EXERCISE OBJECTIVE -
Pick out all lines in the listing holding the string "agent" and copy them.

DATA SECTION -
──────────

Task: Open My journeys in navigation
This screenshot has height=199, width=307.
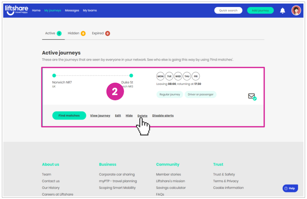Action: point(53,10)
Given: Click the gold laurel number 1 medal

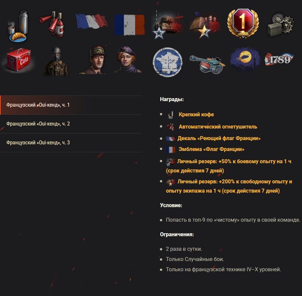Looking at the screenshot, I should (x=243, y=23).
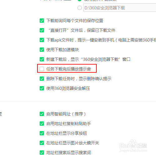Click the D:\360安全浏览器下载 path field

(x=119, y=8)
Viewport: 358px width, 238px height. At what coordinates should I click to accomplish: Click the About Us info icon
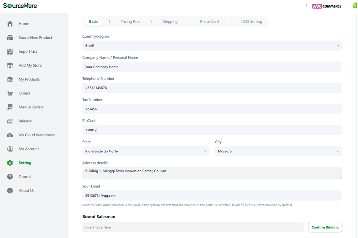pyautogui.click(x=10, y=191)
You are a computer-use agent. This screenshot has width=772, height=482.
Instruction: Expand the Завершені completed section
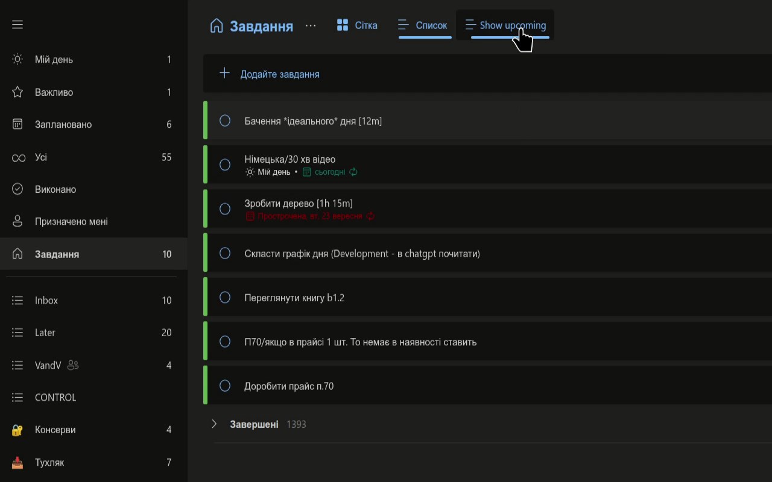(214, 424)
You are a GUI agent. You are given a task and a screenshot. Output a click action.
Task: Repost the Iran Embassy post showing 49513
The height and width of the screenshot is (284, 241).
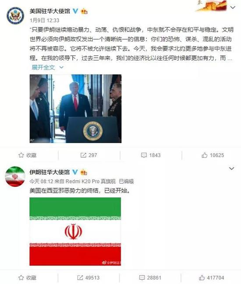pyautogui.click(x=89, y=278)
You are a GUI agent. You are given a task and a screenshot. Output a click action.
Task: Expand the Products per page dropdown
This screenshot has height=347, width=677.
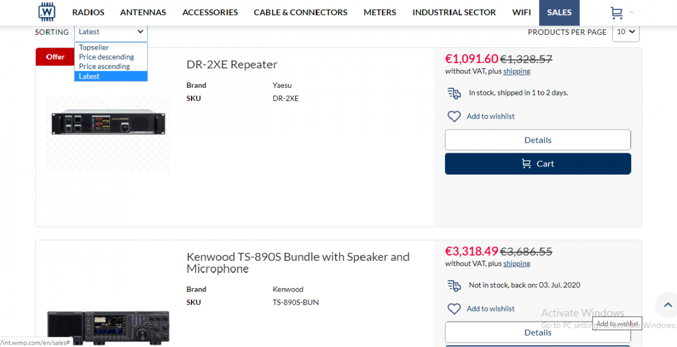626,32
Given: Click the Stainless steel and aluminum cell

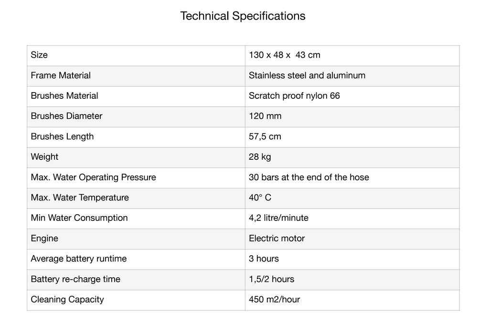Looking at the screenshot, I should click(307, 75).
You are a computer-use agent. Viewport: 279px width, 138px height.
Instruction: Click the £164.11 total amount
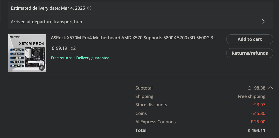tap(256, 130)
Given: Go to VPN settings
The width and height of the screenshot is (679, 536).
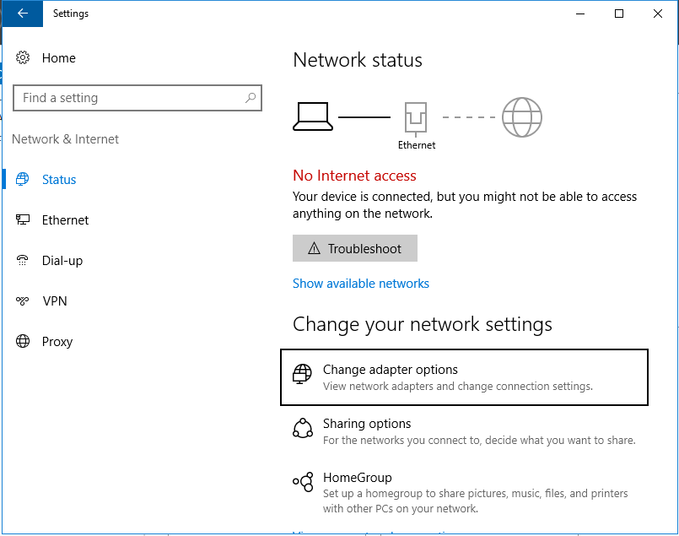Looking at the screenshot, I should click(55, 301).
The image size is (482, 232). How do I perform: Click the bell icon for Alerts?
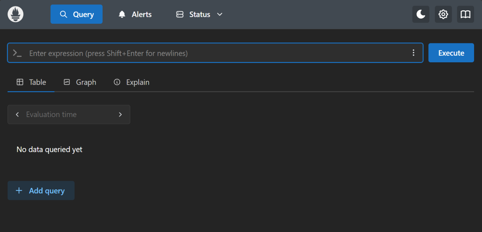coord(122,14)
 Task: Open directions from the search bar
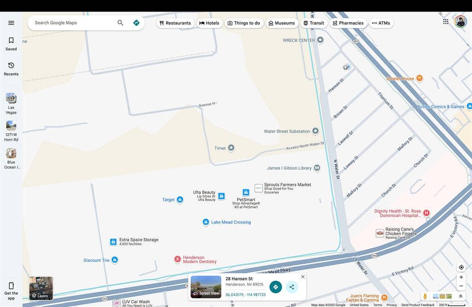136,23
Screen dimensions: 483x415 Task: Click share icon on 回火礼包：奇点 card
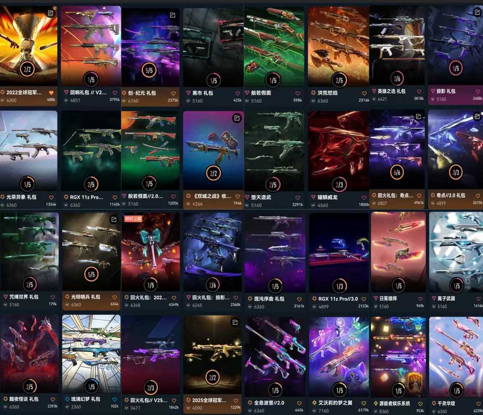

──────────

TASK ANSWER -
You are a computer-use agent. This screenshot has width=772, height=482.
You are a GUI agent. You are given a task and a screenshot. Output a click action.
You are a GUI agent. You are given a task and a screenshot. Output a click action.
You are a computer-use agent. Viewport: 279px width, 138px height.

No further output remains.